## TASK DIRECTIONS
Copy out word for word the part of the items that opens with the line containing "You are a GUI" and closes with the line containing "Task: Click on", both of those lines included.

## PROVIDED DATA
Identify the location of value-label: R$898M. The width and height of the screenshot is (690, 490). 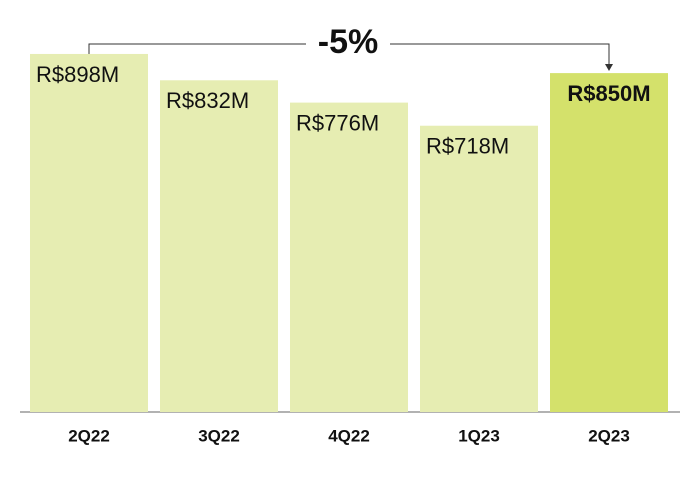
(78, 74).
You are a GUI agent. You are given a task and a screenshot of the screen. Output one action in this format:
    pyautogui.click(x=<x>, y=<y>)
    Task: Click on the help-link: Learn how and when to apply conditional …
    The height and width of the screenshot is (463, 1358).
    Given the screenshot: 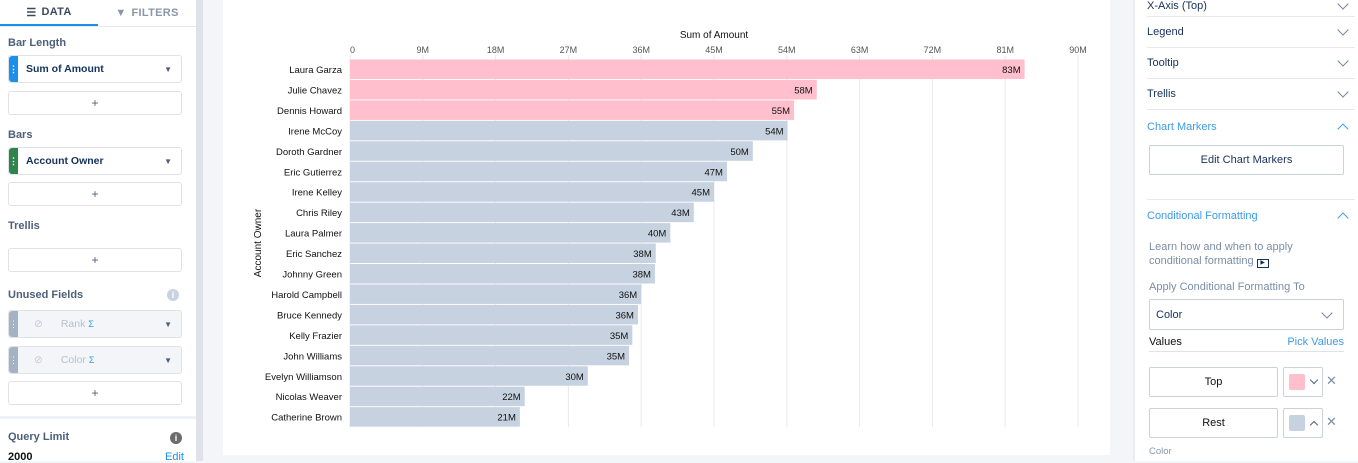 What is the action you would take?
    pyautogui.click(x=1221, y=254)
    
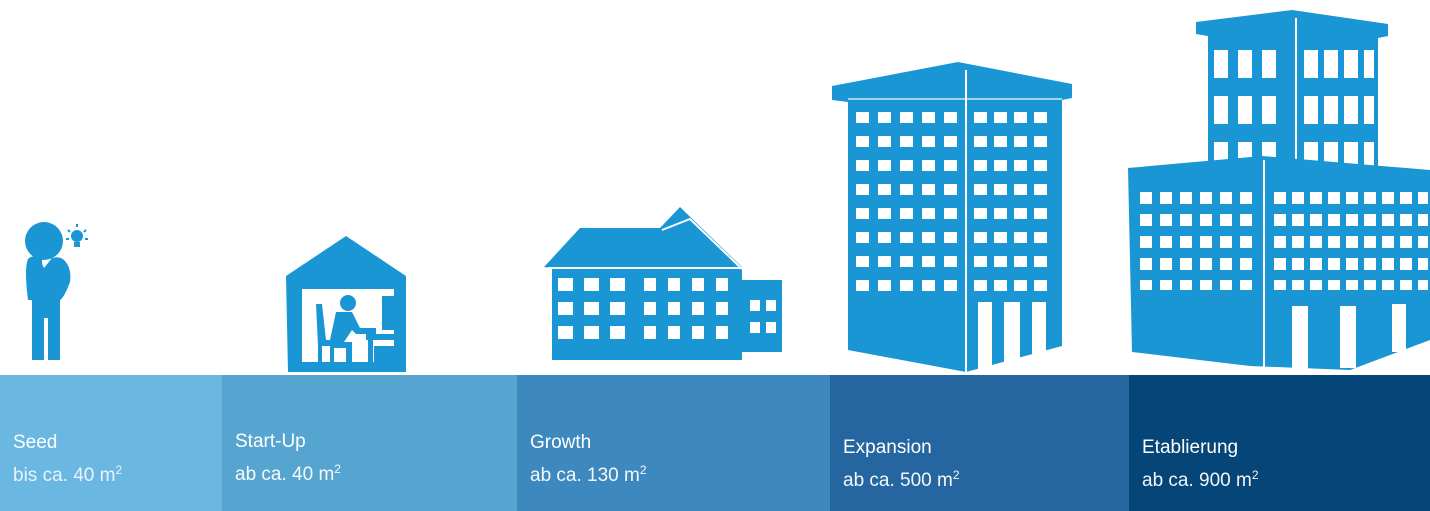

## OUTPUT BELOW
You are a GUI agent. You are given a task and a screenshot of the screen. Output one action in this format:
    pyautogui.click(x=<x>, y=<y>)
    Task: Click on the help-link: Learn how and when to apply conditional …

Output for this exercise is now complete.